January 24, 2019

photo illustration of a middle-aged man sitting before a laptop with arrows and question marks in red circles around his head

As financial markets careened in late 2018, commentators chalked it up mostly to investors' uncertainty. At the same time, business contacts were telling Atlanta Fed president Raphael Bostic and other Fed officials they were increasingly uncertain about the economy amid trade tensions, slowing global economic growth, and a changing interest-rate environment.

The real impact of uncertainty on economic activity has historically been amorphous: important, yet difficult to quantify and understand.

That could be changing. A growing body of research is building a more empirical case that uncertainty on the part of policymakers, businesspeople, and consumers can significantly affect important economic activities such as purchasing, investing, and hiring.

A new contribution to this research debuted recently. Along with other leading researchers of economic uncertainty, the Atlanta Fed has refined a first-of-its-kind national survey to directly gauge uncertainty among business decision-makers across a range of industries. In December, the Atlanta Fed/Chicago Booth/Stanford Survey of Business Uncertainty (SBU) began publicly releasing data on executives' 12-month-ahead expectations for their firms' capital spending (for big-ticket items like buildings and equipment), employment growth, sales revenue growth, and cost change.

"Business investment in capital is one of the things we know to be critical in determining a country's productivity and economic growth," said Atlanta Fed research director Dave Altig. "And one of the driving factors of business investment seems to be uncertainty. The structure of the SBU allows us track how uncertainty affects investment expenditure plans, and the relationship of these decisions to sales growth, costs, and employment."

The survey calculates the degree of uncertainty surrounding each responding firm's outlook and combines that finding into an overall reading. Policymakers and researchers can use SBU data to better understand how business expectations and uncertainty affect actions that shape the nation's economy.

This sort of anticipatory information is vital to monetary policymakers. That's because most hard data on the economy—such as employment and gross domestic product (GDP) growth—describe what's already happened, noted Nick Parker, the Atlanta Fed's survey director. But predictive information is critical as, by its very nature, monetary policy must be forward looking. Today's policy actions likely won't influence real-world conditions for many months, so it is important to make the best possible forecast of future circumstances.

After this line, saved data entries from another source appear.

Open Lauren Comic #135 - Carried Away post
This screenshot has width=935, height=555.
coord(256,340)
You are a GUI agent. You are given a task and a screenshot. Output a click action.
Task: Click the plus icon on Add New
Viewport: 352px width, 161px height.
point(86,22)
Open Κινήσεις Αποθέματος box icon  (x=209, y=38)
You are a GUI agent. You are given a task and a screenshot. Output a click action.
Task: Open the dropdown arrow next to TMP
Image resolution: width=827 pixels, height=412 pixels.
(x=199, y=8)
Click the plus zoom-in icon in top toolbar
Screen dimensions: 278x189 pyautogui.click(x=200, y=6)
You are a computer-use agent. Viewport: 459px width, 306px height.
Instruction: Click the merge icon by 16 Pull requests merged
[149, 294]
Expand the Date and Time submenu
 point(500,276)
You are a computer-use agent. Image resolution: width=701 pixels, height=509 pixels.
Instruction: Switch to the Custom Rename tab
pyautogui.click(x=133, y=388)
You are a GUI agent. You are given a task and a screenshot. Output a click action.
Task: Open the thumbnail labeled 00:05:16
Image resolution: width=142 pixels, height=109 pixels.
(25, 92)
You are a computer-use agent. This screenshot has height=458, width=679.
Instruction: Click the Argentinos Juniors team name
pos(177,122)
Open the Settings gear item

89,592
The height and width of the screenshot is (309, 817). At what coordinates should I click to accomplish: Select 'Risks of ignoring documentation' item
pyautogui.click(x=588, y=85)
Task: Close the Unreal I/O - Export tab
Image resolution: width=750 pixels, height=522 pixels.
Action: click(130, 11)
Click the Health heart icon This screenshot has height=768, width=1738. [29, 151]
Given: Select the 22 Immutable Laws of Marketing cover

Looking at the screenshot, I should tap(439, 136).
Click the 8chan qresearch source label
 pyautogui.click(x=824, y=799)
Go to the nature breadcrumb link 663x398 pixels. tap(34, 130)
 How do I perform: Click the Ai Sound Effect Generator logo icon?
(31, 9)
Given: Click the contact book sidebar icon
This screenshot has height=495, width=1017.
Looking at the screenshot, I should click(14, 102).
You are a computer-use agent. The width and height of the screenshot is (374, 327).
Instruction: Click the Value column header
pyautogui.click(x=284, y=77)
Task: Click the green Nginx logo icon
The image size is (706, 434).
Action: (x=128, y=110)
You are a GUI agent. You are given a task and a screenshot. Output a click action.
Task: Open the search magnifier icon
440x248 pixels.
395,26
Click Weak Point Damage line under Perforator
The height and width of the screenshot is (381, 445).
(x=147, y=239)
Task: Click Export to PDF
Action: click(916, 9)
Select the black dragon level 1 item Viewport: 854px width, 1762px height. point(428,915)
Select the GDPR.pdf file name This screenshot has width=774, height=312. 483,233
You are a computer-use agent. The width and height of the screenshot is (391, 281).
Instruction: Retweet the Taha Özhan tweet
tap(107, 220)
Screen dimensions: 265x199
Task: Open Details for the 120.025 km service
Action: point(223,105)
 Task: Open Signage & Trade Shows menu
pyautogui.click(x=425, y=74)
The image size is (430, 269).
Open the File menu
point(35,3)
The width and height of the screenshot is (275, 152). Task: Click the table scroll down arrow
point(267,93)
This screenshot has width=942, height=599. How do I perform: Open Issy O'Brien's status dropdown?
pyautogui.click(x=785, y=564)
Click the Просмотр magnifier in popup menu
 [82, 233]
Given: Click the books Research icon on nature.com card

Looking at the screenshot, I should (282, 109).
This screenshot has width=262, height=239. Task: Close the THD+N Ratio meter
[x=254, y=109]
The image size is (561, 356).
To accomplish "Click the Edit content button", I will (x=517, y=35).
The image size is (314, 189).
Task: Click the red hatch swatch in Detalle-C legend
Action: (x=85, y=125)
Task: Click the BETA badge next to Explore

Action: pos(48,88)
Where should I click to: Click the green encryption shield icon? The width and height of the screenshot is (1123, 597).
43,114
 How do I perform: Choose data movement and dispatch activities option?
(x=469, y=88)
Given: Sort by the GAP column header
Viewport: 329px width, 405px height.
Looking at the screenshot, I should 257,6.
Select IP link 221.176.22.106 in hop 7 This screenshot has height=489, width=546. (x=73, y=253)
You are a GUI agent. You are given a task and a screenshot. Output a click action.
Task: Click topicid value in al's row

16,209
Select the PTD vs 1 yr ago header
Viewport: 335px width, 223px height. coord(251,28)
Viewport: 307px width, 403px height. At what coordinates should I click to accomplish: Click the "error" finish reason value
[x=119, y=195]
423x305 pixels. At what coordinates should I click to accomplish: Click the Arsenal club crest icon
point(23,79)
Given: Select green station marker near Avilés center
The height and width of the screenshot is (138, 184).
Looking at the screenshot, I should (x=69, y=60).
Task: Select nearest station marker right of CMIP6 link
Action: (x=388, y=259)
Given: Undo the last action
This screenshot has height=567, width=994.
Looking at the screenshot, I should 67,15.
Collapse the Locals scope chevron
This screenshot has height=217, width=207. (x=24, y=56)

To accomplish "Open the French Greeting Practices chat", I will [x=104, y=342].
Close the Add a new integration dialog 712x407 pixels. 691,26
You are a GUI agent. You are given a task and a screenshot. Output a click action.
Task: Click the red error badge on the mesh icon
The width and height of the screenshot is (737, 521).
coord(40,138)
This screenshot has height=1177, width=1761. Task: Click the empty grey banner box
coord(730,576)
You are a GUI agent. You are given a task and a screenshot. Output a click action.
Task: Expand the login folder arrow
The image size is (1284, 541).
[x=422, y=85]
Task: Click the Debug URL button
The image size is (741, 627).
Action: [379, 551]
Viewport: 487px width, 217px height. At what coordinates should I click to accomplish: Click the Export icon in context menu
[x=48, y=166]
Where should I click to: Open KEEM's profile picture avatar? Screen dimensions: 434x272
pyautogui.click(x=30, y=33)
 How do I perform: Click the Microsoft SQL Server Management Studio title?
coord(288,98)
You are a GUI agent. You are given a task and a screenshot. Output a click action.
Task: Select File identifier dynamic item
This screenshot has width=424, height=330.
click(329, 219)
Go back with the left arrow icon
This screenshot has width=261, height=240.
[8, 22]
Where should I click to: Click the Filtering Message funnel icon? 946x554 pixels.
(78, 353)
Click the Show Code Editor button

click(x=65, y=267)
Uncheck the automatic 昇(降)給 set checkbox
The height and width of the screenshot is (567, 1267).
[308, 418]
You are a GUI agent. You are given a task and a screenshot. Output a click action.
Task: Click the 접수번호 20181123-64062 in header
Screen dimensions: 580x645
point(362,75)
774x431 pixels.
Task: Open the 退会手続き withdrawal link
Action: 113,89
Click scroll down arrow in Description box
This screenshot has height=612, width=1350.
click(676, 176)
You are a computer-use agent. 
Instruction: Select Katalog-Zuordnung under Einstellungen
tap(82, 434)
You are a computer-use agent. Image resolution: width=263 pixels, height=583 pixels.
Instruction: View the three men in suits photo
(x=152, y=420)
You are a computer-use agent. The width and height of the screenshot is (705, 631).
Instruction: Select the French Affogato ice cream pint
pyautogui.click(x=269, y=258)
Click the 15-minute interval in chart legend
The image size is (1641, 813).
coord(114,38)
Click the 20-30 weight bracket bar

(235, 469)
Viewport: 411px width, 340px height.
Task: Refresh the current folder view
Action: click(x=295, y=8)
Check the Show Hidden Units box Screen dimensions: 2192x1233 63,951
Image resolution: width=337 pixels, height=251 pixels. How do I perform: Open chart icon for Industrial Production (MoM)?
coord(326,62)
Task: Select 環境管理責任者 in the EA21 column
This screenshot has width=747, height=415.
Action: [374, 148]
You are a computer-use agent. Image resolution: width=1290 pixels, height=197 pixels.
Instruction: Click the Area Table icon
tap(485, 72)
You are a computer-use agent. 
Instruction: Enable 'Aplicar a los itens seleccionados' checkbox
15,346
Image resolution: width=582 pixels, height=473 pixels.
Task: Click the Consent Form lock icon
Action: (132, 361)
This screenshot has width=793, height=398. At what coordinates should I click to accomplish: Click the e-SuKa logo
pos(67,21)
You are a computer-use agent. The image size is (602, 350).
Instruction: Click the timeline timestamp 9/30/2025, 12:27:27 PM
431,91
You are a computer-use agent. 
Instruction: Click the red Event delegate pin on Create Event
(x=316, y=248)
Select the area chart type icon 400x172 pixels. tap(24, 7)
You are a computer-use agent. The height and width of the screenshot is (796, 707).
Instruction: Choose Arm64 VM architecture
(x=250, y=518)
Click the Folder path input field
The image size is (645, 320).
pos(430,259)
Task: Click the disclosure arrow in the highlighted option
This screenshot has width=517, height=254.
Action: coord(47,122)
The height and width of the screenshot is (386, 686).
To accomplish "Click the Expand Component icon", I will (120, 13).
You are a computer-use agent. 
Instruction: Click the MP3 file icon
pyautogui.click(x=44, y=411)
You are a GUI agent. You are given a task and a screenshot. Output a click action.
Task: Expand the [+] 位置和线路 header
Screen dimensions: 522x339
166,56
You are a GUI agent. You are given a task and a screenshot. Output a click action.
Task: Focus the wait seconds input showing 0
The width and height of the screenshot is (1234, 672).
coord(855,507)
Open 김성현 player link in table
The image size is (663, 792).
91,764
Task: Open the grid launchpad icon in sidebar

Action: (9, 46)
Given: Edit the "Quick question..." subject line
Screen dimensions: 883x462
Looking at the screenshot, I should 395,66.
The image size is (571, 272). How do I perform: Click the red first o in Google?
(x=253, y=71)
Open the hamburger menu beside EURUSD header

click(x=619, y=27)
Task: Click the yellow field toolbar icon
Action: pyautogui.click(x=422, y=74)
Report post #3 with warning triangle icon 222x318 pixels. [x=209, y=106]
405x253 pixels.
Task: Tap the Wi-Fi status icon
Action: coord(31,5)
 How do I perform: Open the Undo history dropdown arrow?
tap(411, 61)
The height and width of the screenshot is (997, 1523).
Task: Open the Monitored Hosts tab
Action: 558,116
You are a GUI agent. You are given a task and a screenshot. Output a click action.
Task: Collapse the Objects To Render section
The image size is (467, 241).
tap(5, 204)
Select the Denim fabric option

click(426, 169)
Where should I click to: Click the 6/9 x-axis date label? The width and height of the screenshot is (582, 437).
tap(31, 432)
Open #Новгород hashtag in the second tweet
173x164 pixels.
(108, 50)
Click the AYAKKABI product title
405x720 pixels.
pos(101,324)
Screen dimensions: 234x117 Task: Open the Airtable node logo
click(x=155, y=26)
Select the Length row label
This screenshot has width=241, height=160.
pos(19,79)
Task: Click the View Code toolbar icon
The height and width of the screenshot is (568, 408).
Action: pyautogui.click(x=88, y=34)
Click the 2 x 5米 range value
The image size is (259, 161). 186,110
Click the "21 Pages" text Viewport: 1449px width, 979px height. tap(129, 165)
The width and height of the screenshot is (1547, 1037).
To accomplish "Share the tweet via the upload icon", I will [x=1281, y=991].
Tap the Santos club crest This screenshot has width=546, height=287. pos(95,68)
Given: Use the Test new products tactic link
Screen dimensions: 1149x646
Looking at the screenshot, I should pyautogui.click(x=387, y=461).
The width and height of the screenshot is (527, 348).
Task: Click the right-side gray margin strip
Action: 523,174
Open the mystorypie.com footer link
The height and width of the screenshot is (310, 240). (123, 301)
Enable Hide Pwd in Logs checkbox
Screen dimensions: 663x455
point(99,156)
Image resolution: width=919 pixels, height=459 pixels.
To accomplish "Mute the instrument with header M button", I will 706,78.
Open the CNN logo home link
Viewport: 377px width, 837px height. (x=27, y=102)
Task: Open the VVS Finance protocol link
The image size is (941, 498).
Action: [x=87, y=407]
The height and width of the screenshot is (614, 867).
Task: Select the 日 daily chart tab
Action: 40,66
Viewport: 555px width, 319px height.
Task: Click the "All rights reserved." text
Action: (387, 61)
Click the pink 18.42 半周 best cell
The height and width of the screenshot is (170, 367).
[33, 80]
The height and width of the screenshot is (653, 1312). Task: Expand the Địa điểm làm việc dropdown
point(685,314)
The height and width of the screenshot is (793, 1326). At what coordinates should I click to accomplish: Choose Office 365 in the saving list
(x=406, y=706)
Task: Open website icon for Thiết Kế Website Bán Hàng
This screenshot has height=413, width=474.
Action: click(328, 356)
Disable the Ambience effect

SBU the first to directly gauge uncertainty among businesses
photo of Nick Parker
The Atlanta Fed's Nick Parker.
Photo by Kendrick Disch

"Before the SBU, only proxy measures of business uncertainty, like the VIX (financial market volatility index) and Economic Policy Uncertainty Index, were available. There wasn't anything that really dealt directly with firms," Parker explained. "But now we have a measure derived from the expectations of actual firm decision-makers."

It appears to be working. As Fed policymakers grapple with mixed economic signals—generally solid data alongside various concerns—the SBU has produced "great insights," Bostic said in a December speech.

For example, in a special question in late 2017, the SBU asked firms how federal tax reform would affect 2018 capital expenditure plans. The survey's findings proved accurate, as about two-thirds of firms said their capital spending plans would not change, and indeed capital expenditures have remained sluggish, Bostic said. The SBU often includes a special question on a topical issue along with its usual queries.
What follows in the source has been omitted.